Stesso discorso al 38’ quando Van Bommel lancia Ibrahimovic che, dopo aver fatto trenta metri da solo, invece di servire El Shaarawi in mezzo cerca la giocata personale. Sfera che gli rimbalza male: occasione sprecata.

 

Dopo soli cinque secondi di recupero, Damato manda tutti negli spogliatoi. Brutto primo tempo nello stadio capitolino.

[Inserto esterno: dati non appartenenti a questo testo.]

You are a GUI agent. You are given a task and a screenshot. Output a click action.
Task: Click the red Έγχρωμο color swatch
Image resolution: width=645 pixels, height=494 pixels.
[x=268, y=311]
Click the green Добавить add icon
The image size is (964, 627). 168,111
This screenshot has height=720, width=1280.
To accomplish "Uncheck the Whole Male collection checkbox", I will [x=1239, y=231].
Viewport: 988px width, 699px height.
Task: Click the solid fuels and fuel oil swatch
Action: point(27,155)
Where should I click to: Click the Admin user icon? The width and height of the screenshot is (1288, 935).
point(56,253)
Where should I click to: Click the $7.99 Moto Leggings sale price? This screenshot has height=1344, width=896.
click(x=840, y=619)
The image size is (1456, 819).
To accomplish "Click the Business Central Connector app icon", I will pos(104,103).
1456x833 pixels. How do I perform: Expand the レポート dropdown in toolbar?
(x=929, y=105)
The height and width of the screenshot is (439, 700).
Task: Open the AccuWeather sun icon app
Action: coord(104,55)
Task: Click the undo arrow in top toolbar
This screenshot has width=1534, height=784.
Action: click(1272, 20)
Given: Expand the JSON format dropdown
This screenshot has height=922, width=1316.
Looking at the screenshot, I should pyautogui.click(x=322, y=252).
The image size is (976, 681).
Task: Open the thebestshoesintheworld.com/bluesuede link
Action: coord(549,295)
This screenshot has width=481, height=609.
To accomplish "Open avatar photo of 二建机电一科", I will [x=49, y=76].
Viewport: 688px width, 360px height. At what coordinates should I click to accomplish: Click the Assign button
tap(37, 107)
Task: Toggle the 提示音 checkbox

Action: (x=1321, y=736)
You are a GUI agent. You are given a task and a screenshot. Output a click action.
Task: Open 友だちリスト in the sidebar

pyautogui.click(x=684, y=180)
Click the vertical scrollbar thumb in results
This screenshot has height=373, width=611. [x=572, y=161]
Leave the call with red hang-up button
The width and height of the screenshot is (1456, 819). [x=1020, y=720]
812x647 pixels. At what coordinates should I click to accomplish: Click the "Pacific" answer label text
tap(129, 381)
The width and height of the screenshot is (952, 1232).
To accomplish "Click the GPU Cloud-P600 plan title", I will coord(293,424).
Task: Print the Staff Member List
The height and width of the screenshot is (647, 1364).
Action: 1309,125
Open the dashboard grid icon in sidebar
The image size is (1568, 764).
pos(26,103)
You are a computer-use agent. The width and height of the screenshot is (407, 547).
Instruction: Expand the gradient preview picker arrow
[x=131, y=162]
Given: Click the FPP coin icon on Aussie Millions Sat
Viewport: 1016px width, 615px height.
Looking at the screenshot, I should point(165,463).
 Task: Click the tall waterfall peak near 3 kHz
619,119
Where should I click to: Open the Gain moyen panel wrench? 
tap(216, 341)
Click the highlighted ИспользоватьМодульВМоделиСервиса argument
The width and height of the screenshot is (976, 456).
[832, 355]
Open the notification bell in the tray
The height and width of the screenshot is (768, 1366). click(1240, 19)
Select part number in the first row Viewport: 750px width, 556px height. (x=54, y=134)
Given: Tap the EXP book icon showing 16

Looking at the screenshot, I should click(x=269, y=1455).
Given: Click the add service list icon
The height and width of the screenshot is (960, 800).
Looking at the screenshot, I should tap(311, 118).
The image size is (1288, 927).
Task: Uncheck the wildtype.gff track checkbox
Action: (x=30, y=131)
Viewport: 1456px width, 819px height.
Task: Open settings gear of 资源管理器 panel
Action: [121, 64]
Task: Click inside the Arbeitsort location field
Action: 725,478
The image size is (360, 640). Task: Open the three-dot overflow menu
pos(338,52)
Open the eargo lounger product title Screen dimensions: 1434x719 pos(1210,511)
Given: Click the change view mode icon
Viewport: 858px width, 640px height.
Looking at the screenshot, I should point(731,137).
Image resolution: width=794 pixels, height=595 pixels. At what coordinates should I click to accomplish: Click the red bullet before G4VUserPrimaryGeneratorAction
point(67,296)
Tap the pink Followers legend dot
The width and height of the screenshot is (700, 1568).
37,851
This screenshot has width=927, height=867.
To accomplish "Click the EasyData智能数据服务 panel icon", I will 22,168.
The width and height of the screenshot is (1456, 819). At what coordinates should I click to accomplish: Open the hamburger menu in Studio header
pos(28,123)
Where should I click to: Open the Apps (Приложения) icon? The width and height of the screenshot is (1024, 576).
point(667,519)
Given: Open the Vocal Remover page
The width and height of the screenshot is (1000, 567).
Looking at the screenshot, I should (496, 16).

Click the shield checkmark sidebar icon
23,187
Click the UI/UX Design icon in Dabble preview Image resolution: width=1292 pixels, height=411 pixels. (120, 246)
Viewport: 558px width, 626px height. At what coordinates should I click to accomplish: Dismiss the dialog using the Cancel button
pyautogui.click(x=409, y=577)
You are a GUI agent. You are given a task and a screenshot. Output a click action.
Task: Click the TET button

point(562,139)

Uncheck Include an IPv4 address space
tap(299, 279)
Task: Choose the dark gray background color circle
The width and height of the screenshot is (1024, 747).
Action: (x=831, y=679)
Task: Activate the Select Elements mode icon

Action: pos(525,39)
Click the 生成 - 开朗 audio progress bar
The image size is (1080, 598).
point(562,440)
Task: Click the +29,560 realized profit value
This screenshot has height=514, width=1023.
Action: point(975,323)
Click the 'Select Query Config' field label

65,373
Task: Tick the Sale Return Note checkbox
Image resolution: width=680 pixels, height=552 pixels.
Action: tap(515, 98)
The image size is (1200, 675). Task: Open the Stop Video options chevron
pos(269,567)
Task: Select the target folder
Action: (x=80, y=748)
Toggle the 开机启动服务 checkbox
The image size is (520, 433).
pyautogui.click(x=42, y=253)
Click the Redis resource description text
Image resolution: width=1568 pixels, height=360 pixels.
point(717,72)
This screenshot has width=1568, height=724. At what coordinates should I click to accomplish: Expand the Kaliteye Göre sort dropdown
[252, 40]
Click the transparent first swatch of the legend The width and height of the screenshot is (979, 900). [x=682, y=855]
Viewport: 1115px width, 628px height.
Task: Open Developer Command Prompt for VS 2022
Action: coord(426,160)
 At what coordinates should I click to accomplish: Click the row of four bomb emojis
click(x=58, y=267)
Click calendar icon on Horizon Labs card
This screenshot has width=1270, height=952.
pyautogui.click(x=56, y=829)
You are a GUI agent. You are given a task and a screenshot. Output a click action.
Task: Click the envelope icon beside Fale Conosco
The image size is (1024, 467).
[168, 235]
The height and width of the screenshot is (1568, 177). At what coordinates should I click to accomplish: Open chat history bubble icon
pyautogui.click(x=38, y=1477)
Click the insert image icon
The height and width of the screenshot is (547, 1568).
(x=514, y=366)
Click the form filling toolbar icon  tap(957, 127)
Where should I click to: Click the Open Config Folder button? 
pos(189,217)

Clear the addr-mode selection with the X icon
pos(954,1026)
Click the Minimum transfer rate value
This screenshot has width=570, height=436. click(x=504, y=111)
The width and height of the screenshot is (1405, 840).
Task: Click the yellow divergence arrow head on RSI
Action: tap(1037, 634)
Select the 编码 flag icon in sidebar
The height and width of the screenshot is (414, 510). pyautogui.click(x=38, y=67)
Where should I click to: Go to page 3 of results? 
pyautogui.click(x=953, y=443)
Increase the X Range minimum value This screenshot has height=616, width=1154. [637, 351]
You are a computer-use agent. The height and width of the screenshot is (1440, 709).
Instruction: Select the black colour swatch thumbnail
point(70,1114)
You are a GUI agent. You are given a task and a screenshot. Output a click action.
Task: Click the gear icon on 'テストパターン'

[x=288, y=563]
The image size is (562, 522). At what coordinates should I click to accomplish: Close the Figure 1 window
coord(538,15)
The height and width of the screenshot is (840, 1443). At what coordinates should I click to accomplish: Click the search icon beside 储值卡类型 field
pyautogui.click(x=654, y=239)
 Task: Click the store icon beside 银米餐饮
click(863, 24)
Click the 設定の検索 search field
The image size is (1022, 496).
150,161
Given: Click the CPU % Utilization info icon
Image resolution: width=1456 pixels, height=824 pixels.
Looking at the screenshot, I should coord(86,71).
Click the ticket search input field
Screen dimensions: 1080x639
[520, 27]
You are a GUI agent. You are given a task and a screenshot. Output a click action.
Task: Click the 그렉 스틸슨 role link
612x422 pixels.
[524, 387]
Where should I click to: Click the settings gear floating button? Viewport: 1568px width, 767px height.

Lazio che gioca di rimessa e rossoneri che, senza un costruttore di gioco a centrocampo, faticano a sbarigliare il muro di Reja.

 

Nemmeno il tempo di ricominciare ed è già tempo di moviola: è il 46’ quando Damato concede un calcio di rigore per un fallo di mano di Andre Dias, mentre il guardalinee, incredibilmente, si assume, per la prima volta al mondo, la responsabilità di sovverchiare la decisione del direttore di gara sbandierando fallo di mano di El Shaarawi. Un qualcosa di incredibile: mai visto.

 

Cinque minuti dopo il difensore biancoceleste è costretto a lasciare il posto a Stankevicius. Padroni di casa che si rendono pericolosi al 59’ con Konko che, dalla destra, si accentra e lascia partire una staffilata. Abbiati alza in corner.

 

Allegri si accorge che i suoi faticano ed al 66’ ordina due sostituzioni: dentro Emanuelson e Seedorf al posto di Ambrosini ed El Shaarawi. Anche con questo doppio cambio il Diavolo fatica a rendersi pericoloso.

 

Anzi, sono i padroni di casa ad andare in vantaggio. Al 77’ velo di Rocchi dal limite dell’area e palla che termina su Hernanes che, si gira rapidamente e lascia partire un bel diagonale. Palla sulla quale Abbiati non può nulla.

 

Al 78’ ultimo cambio per Allegri: esordio per Maxi Lopez. L’argentino entra al posto di Van Bommel. Ma è la Lazio, ancora, ad andare vicino al raddoppio. Come prima, velo di Rocchi e tiro di Hernanes. Palla che sfiora il palo.

 

Rossoneri annichiliti che, all’85’ vengono scherzati in area da Lulic. Cross in mezzo della mezz’ala e Rocchi, di sinistro, deposita in rete. Diavolo che avrebbe l’occasione di rimettersi in corsa il minuto seguente: lancio di Abate per Ibrahimovic. Lo svedese, sull’uscita di Marchetti, non inquadra la porta.

 

Non succede più nulla; Milan che esce sconfitto dall’Olimpico di Roma e che si mantiene a quota 43 punti. La vetta dista sempre un punto, ma la Juventus ha una gara in meno. Occhio dietro con l’Udinese che sale a quota 41. E domenica sera, a meno di rinvii, a San Siro arriva il Napoli.